Ces derniers jours, plusieurs candidat∙e∙s à l’élection présidentielle, ont proposé la suppression du régime étudiant de sécurité sociale (RESS) comme réponse au problème d’accès à la santé que connaissent les Etudiants. Une proposition qui masque mal l’absence de proposition de leur part en matière de santé des jeunes.

 

La santé des Etudiants en danger 

L’augmentation du coût de la vie auquel les Etudiants font face chaque année contraint ces derniers à des arbitrages, le plus souvent défavorable à leur santé.

Ainsi plus de 35% des Etudiants ont renoncé à une consultation médicale au cours des 12 derniers mois et plus de 10% d’entre eux ne bénéficie pas d’une complémentaire santé soit plus du double de la population générale.

 

La suppression du régime étudiant de sécurité sociale est un non-sens ! 

Alors que la santé et la protection sociale ont semblé s’imposer comme des thèmes centraux de la campagne, force est de constater que l’imagination des candidats en matière de santé des jeunes se borne à une seule et unique obsession : la suppression du Régime Etudiant de Sécurité Sociale.

Ce régime, en réalité déjà réformé, a vu sa qualité de service s’améliorer au cours des deux dernières années, l’appui de l’Assurance Maladie en la matière est d’ores et déjà présent quelles que soient les modalités de gestion et les Etudiants bénéficient à ce titre d’une qualité de gestion comparable au reste de la population.

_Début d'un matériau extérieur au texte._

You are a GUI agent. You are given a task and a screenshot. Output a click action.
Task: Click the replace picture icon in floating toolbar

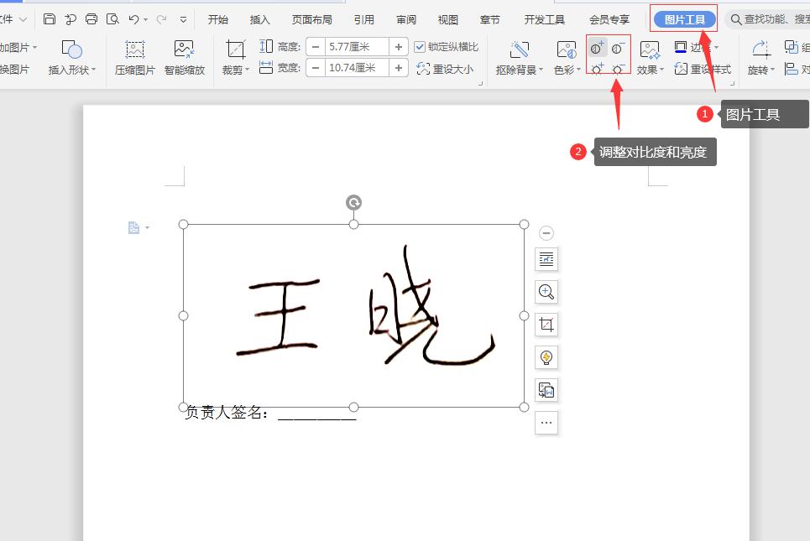pyautogui.click(x=546, y=390)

Si des difficultés subsistent, elles sont plus à chercher dans la spécificité des parcours de vie d’étudiants encore mal appréhendés que dans les modalités de gestion des mutuelles.

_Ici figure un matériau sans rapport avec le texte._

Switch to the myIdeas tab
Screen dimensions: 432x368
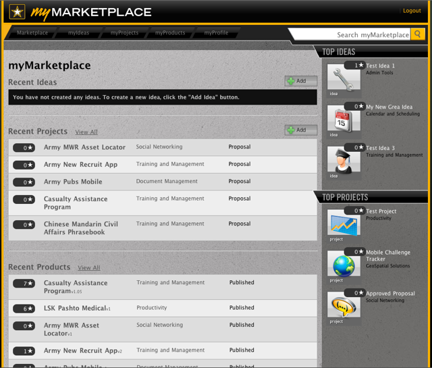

En outre, par sa gestion déléguée, le Régime Etudiant de Sécurité Sociale permet aux jeunes de gérer leurs propres affaires et d’appréhender les problématiques générales en matière de protection sociale dès le plus jeune âge. L’implication des mutuelles étudiantes en matière de prévention, démontre leur souci constant de traiter les problématiques spécifiques de santé des jeunes. Ce faisant le Régime Etudiant de Sécurité Sociale participe non seulement à la mise en Sécurité Sociale des jeunes mais aussi à l’accès à l’autonomie de ces derniers.

 

Pour quel objectif ?

Doit-on comprendre dès lors que supprimer le Régime Etudiant de Sécurité Sociale se ferait dans cet objectif ? Libérer un marché conséquent pour l’ensemble des acteurs assurantiels et limiter l’audience des jeunes eux même dans la gestion de leur propre santé ?

A l’heure où les élu∙e∙s étudiant∙e∙s sont en cours de renouvellement à la LMDE, l’UNEF appelle tou∙te∙s les adhérent∙e∙s à aller voter pour continuer à mener le combat pour notre autonomie.

 

Pour faire de l’accès à la santé un droit pour tou∙te∙s, des mesures ambitieuses sont indispensables !

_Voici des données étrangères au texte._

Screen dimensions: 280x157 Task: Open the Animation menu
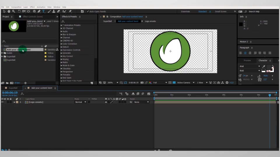41,7
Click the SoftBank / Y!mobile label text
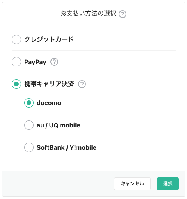The width and height of the screenshot is (187, 199). (x=66, y=148)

Conscients de la nécessité de poursuivre la réforme du RESS, nous revendiquons l’augmentation des remboursements et la création de tarifs opposables pour certains soins spécifiques, afin de garantir un cout maximum des soins, ainsi que l’élargissement du régime étudiant aux apprentis et aux jeunes en insertion professionnelle.

Sur les campus, des centres de santés doivent être mis en place sur l’ensemble du territoire permettant un accès au soin à proximité des lieux d’études.

Enfin l’UNEF revendique la mise en place d’un chèque santé national permettant à chaque jeune de se procurer une complémentaire santé, et un chèque contraception national, garantissant un accès libre et gratuit pour tous les jeunes à un contraceptif.